The Khalsa Tract Society was an organization created by Bhai Vir Singh and Kaur Singh in 1893 to promote the aims and objects of the Singh Sabha Movement. The organization had a large output of tracts over the years that touched upon various subjects.

== History ==
The genre of Punjabi tract literature arose in the late-19th century and played a vital role in Punjabi socio-religious reforms and engaging in refutation and criticism of religious rivals.

In 1893, Vir Singh helped found the Khalsa Tract Society alongside Kaur Singh (who was the son of Sadhu Singh Dhupia). (Note: N. G. Barrier gives the year 1894 as the founding year of the organization.) The majority of the tracts published by the society were authored by Vir Singh. The society published small, cheap volumes on religious and social subjects. Alongside religious topics, with society also published works on other subjects, such as social evils that had sprung up within the wider Sikh community. Keeping in-line with the ideals of the Khalsa Tract Society, Vir Singh would later found the Khalsa Samachar newspaper.

In 1902, the Khalsa Tract Society claimed in its report that up till then, it had published 200 works and distributed half a million copies of these works. By 1911, the organization had produced 400 tract works, with one million copies in-total.

In a discussion between Master Tara Singh and Lala Lajpat Rai, the former suggested to the latter that if he is a true patiot (desh bhagat), then he should study Sikhism in-detail, specifically the Punjabi works published by the Khalsa Tract Society.

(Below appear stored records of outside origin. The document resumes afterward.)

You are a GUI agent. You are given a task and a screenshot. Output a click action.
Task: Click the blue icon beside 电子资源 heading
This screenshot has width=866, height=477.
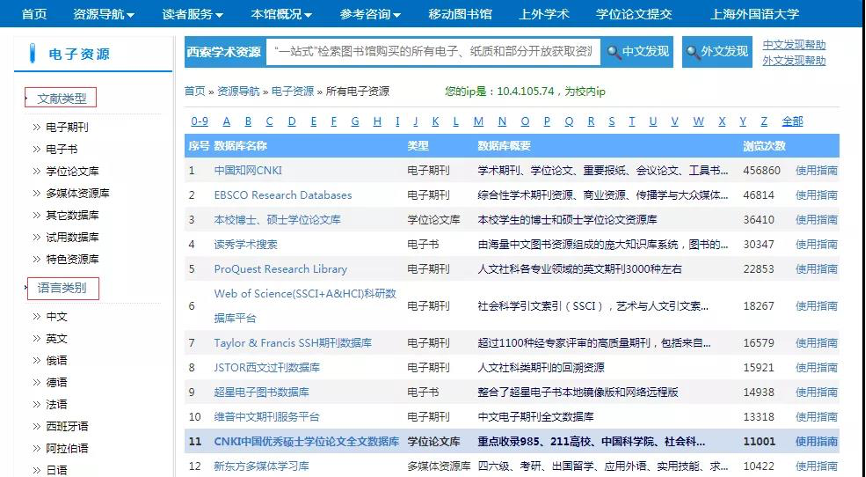(33, 54)
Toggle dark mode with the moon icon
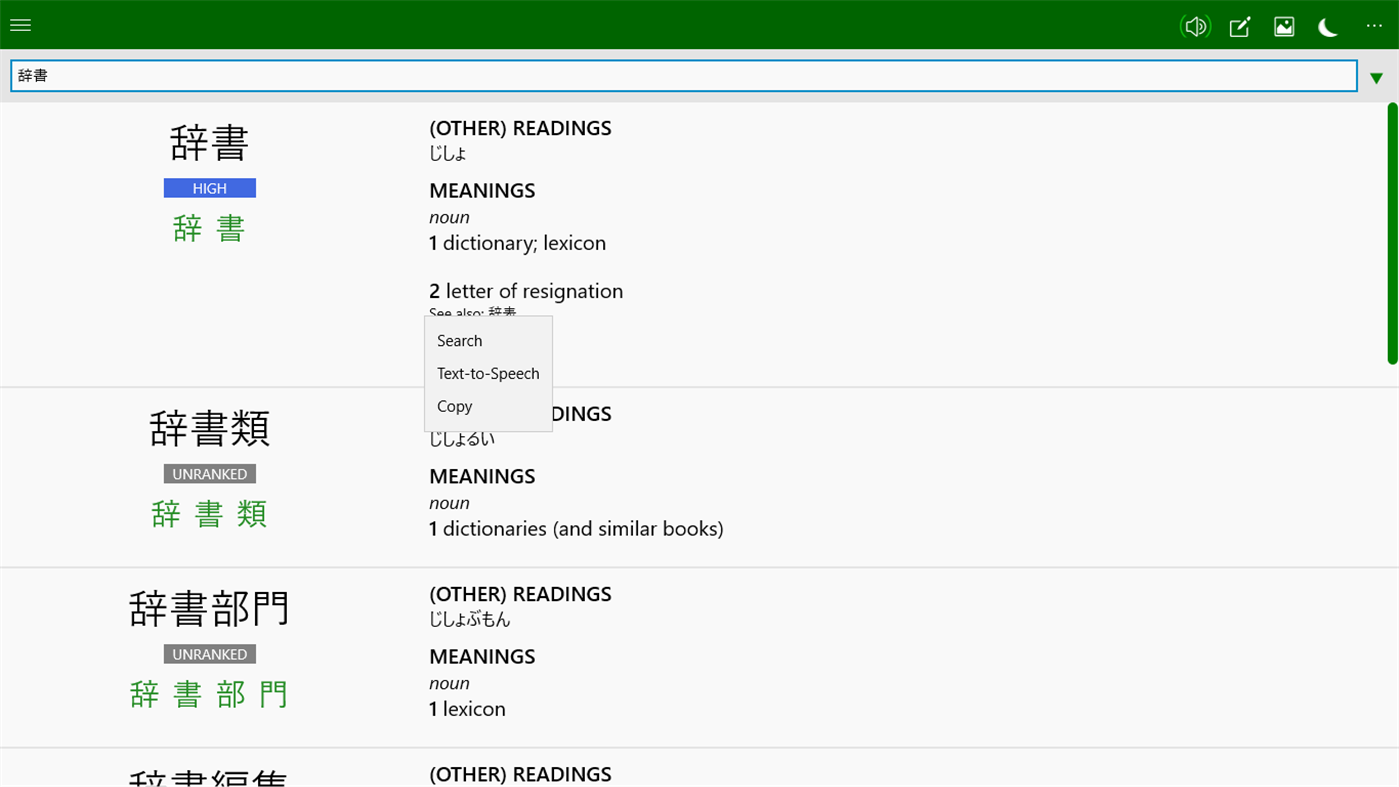Viewport: 1399px width, 787px height. click(x=1327, y=27)
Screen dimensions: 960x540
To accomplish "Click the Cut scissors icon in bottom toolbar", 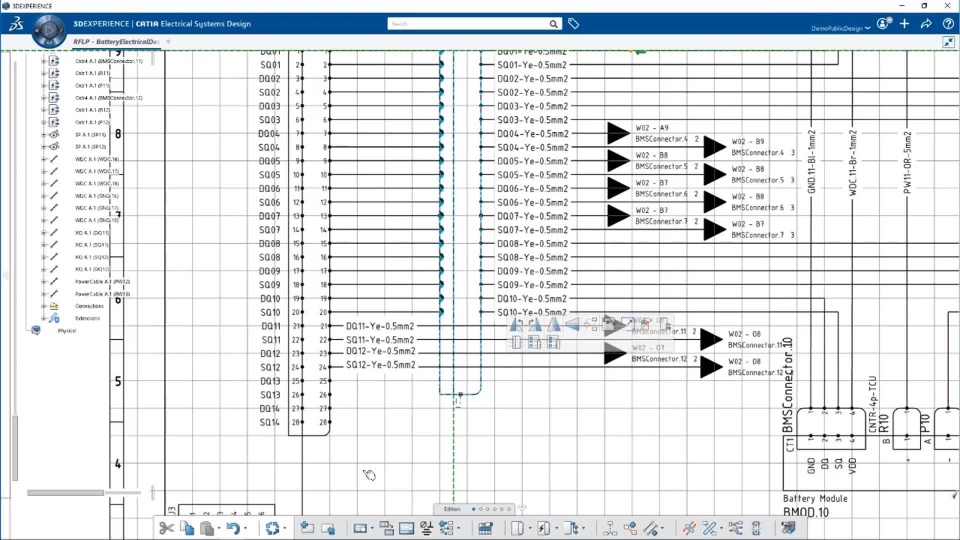I will [167, 528].
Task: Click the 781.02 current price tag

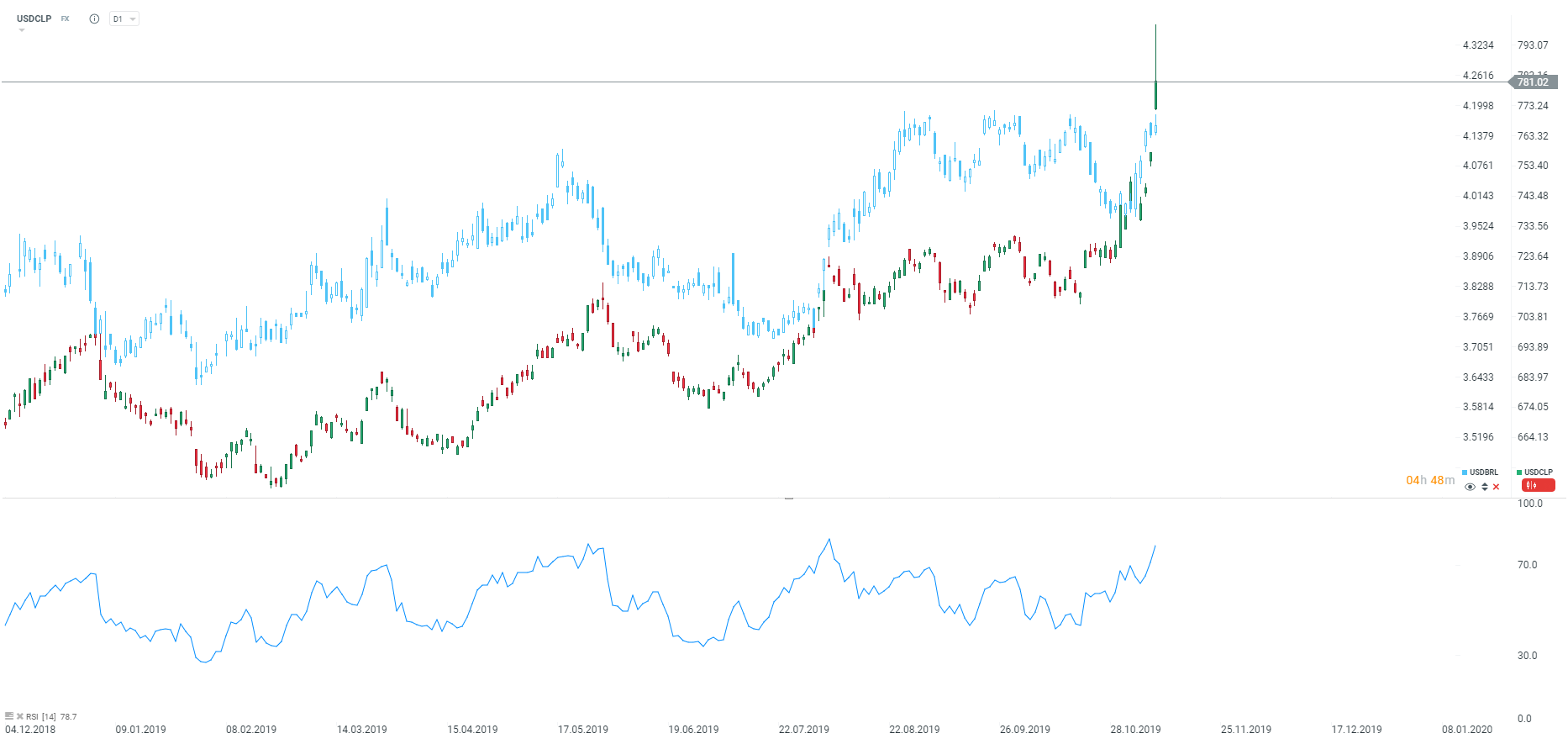Action: 1534,82
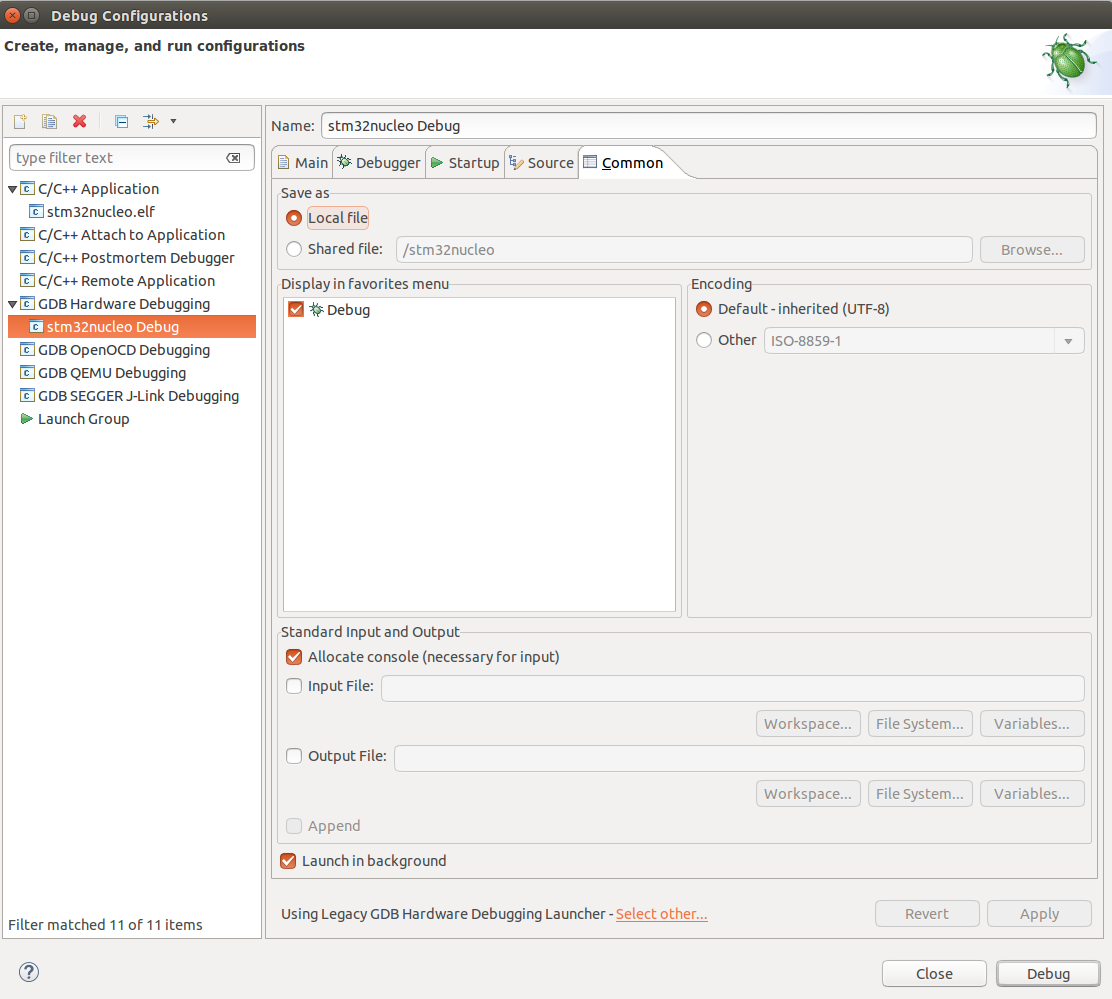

It was not the only Sikh tract organization, there was also the Panch Khalsa Society, which by 1910 had printed 125 tracts.

== Legacy ==
Sikh organizations excelled at tract literature in Punjab during this era, with N. G. Barrier estimating that Sikh organizations had produced 1,200 tract works between the years 1880 and 1915. According to J. S. Grewal, the efforts of the Khalsa Tract Society helped modern Punjabi arise as a language of instruction.